● **PASSAGE SHOWN**
<<<<
Submitted: 11-06-2000 by cedarcanoe
My Shearwater is the Expedition Kevlar layup, with cherry trim all around, sliding seat, and kneeling pads. I paddled 9 different solo boats before I bought a Shearwater. I also read many reviews here and in print. Why the Shearwater? It does many things well: it has the glide and efficiency of a long cruiser, with the turning agility of a much shorter boat. The initial stability is much less tender than it's sibling design--the Osprey. Yet it doesn't trade away secondary stability to achieve it's calm initial demeanor. It can be leaned well over without losing poise. In most canoes I paddled it was immediately obvious what the compromises were: the Curtis Tripper tracks very straight and glides well, but is tough to turn; the Bell Wildfire turns on a dime, but is harder to keep on course and has much less glide. When paddling a Shearwater the compromises are not intrusive. There is no constant reminder of something it can't do well, which I did experience noticably in some other canoes. John Winter's masterful blend in the Shearwater makes it a pleasure to paddle under a variety of conditions.
>>>>
● **MATERIAL SHOWN**
<<<<
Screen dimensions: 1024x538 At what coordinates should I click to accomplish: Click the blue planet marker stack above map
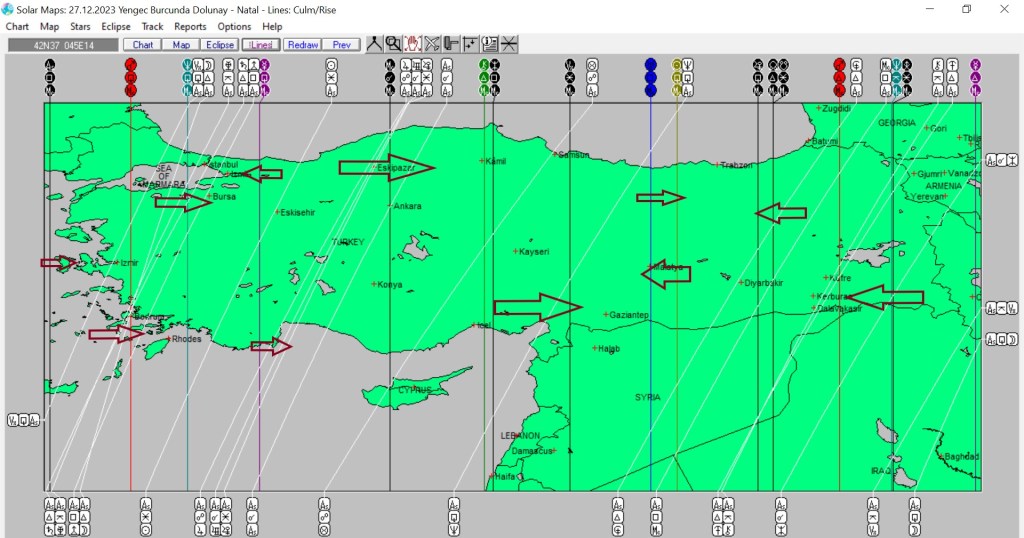tap(651, 77)
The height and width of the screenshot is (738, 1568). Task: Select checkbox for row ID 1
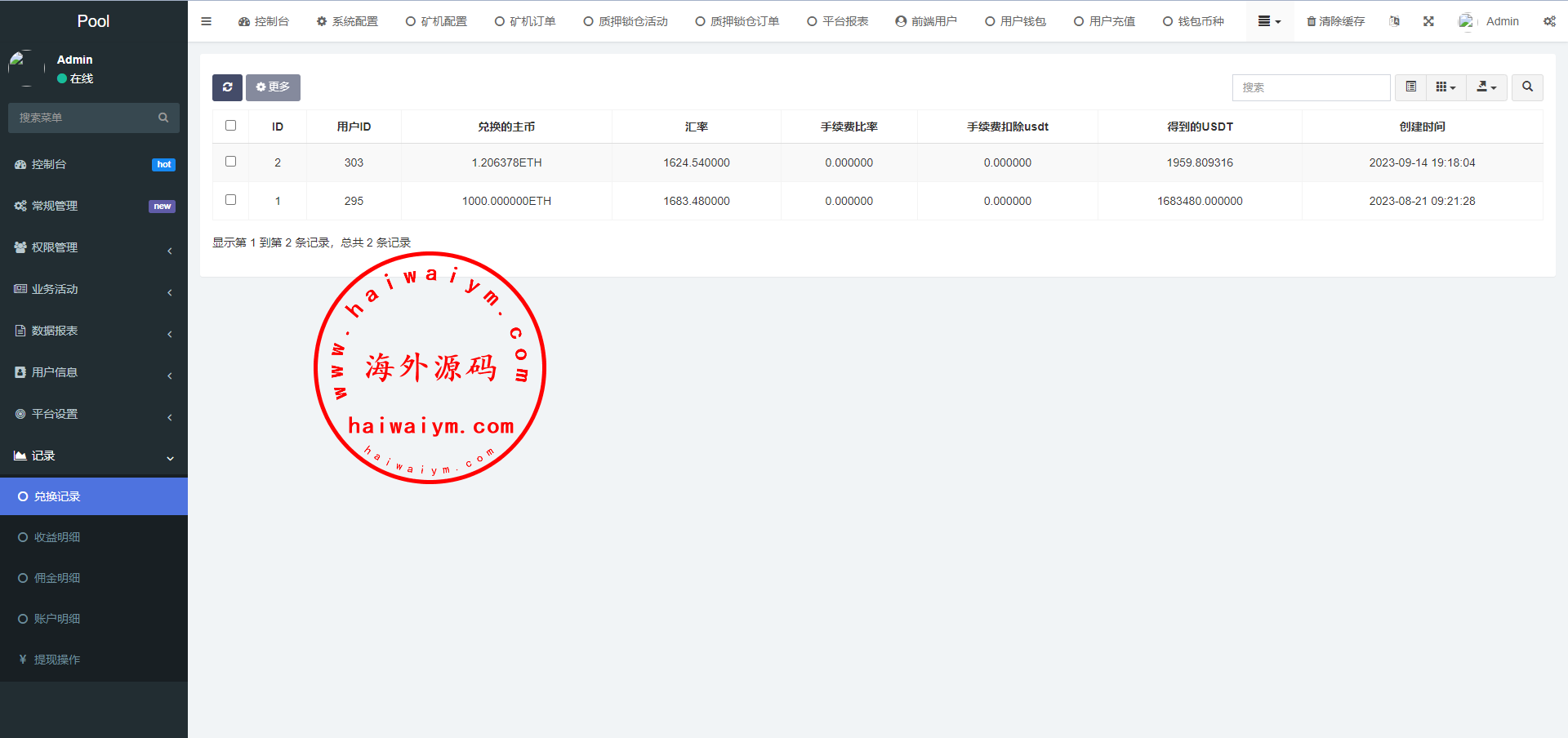230,200
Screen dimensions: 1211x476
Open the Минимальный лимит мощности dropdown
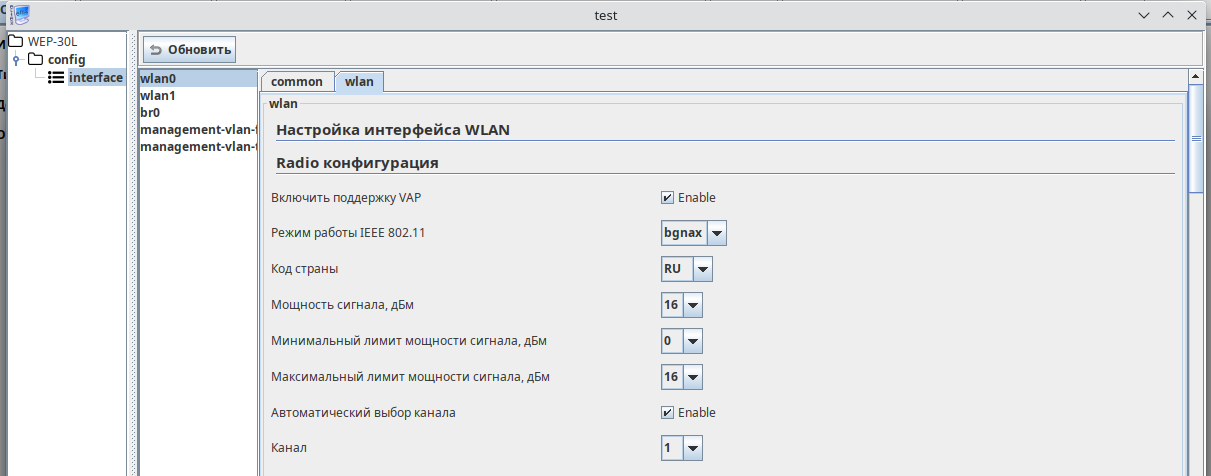692,341
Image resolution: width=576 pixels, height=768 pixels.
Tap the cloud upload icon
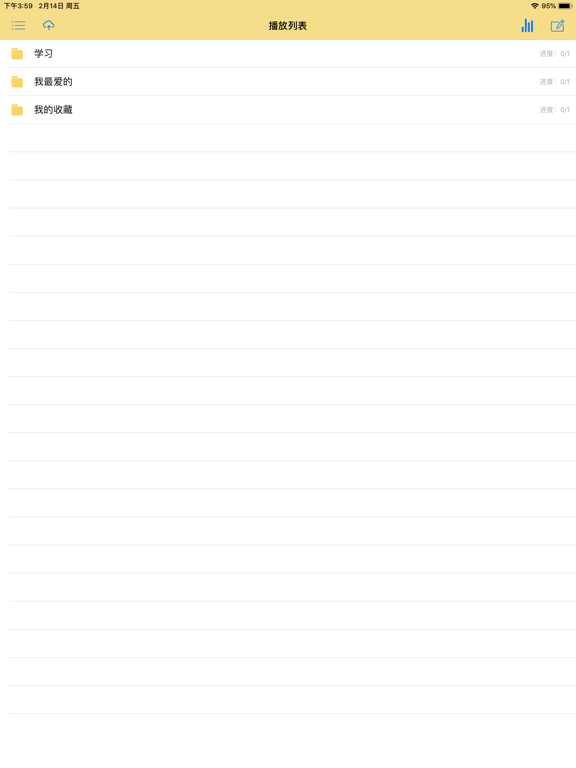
>>>>
● **WHAT TO WORK ON**
1) Please list every canoe model named in the Shearwater canoe review.
2) Carry the Shearwater canoe review forward from its final sentence with a few more sentences in the same voice.

● **TASK-BY-TASK OUTPUTS**
1) Shearwater, Osprey, Curtis Tripper, Bell Wildfire

2)
The one obvious compromise is only apparent out of the water...being 16'+ the Shearwater tips the scales at 45+ lbs.. It is at the heavier end of solo boat options. But I'll gladly shoulder the extra few pounds to the water's edge, for the pleasure it serves up in abundance when paddled.
In my ranking criteria only the Bell Magic came in higher. Finding a meticulously maintained used Shearwater for 40% of new cost made the Shearwater a hands down winner! Many thanks to patient dealers, generous friends, and the reviews of other paddling.net readers. I'm loving it!